Civil Service, the uppermost tiers especially, ‘obviously isn’t as diverse as we want it to be’
When I ask how diverse the civil service is, pointing to recently released statistics which reveal that only 4.5% of the senior civil service comes from BAME backgrounds, Johnathan admits that the Civil Service, the uppermost tiers especially, ‘obviously isn’t as diverse as we want it to be’. In 2015 only 15% of fast stream appointments were from BAME backgrounds, and appointments from working class backgrounds were only 4%, which is actually worse than Oxbridge. Nonetheless, though, the service is trying to improve; ‘we try and encourage people from wider backgrounds to apply so that they’ve got a chance of getting in’ and that mentality, that dedication to change, is reflected in Jonathan himself.

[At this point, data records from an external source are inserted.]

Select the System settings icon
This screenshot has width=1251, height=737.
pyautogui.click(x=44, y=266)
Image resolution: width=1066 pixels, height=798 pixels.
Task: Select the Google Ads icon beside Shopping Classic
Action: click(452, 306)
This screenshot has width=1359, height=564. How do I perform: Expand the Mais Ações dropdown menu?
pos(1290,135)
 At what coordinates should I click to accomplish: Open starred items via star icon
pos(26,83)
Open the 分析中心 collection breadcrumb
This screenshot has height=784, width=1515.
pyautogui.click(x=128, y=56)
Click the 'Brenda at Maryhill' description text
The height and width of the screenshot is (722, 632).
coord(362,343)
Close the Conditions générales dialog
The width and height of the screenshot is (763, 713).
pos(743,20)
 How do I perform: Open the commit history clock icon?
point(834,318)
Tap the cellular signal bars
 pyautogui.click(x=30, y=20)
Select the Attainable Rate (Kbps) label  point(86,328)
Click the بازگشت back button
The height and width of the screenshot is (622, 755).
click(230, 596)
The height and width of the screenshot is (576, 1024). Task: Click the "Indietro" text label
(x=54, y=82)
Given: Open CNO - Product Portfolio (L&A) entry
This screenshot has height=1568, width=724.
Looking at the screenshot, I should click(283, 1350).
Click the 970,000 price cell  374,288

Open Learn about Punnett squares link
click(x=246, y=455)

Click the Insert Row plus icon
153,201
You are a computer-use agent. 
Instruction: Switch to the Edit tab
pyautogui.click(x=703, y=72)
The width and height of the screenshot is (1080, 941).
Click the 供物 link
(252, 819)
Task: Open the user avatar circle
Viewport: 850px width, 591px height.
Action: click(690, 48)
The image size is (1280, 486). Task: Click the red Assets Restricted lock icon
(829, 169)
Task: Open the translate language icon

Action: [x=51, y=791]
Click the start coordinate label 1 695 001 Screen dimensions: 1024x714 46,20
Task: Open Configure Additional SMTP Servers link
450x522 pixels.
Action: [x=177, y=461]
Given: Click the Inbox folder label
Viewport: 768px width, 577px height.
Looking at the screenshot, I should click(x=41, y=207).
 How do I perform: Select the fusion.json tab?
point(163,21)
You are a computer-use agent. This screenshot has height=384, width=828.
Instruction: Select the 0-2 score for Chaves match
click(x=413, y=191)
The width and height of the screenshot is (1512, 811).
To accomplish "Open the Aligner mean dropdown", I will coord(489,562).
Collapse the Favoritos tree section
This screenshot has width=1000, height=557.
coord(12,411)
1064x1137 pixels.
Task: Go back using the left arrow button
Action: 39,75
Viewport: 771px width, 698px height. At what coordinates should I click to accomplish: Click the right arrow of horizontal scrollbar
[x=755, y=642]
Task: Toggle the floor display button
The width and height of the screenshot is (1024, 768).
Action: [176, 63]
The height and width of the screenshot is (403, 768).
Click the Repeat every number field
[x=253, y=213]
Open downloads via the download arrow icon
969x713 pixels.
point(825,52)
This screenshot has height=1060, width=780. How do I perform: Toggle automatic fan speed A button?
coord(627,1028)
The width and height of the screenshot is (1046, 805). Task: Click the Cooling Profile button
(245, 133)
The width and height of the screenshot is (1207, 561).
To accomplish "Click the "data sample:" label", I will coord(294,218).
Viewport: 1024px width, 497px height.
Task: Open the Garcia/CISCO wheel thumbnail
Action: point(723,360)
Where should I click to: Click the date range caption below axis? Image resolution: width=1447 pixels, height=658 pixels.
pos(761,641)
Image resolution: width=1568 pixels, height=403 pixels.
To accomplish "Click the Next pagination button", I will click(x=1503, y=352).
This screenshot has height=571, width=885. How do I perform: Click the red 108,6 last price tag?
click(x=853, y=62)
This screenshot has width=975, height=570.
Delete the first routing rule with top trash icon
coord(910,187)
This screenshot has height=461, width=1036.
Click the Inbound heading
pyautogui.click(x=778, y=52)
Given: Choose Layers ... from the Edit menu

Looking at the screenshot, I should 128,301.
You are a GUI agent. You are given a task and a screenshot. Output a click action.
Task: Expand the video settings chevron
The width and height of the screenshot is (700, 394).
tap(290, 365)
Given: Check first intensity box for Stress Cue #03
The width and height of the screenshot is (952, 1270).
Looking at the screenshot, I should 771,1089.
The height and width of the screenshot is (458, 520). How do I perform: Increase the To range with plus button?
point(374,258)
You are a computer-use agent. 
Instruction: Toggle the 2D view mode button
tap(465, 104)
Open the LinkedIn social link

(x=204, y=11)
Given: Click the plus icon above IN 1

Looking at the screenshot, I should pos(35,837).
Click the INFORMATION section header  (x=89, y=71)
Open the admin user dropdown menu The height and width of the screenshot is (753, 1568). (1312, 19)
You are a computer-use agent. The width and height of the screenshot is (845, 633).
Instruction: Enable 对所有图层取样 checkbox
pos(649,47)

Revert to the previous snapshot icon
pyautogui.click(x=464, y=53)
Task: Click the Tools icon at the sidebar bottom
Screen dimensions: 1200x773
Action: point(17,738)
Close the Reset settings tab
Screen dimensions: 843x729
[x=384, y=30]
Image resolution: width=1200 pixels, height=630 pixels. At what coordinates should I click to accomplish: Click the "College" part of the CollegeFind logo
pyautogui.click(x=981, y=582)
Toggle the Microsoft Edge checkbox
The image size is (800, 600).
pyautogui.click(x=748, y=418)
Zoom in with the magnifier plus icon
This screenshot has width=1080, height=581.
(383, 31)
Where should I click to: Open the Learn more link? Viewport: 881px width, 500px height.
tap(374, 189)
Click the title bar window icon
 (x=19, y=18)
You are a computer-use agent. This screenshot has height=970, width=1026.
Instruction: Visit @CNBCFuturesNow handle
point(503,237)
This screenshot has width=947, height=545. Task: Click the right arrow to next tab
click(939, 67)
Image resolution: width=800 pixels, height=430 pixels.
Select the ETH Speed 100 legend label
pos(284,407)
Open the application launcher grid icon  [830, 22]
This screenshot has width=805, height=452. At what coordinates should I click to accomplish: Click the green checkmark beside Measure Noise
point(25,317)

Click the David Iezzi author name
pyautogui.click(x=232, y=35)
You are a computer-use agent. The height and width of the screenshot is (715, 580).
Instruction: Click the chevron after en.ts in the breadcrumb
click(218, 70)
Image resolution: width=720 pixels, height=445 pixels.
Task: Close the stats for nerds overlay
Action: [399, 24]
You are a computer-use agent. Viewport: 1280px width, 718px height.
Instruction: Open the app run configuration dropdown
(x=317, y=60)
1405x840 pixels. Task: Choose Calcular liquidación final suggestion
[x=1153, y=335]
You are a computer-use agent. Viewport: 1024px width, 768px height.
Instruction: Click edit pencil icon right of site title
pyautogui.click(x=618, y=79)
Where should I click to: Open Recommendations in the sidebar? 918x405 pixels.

A First-generation scholar, he’s benefited from the schemes widening participation measures himself, and he’s eager to disavow a lot of the stereotypes people might have about jobs in Whitehall. When one eager-eyed undergraduate asks ‘suppose if I knew someone…’ Jonathan politely cuts him off; ‘no,’ he says with a laugh ‘there’s no nepotism in the Civil Service.’
The Civil Service Fast stream and the Civil Service at large, both have their problems, but they present diverse, exciting career paths, jobs which not only see you tackling a myriad of challenges, but actively shaping the society in which you live. If nothing else, the Civil Service might be worth a look.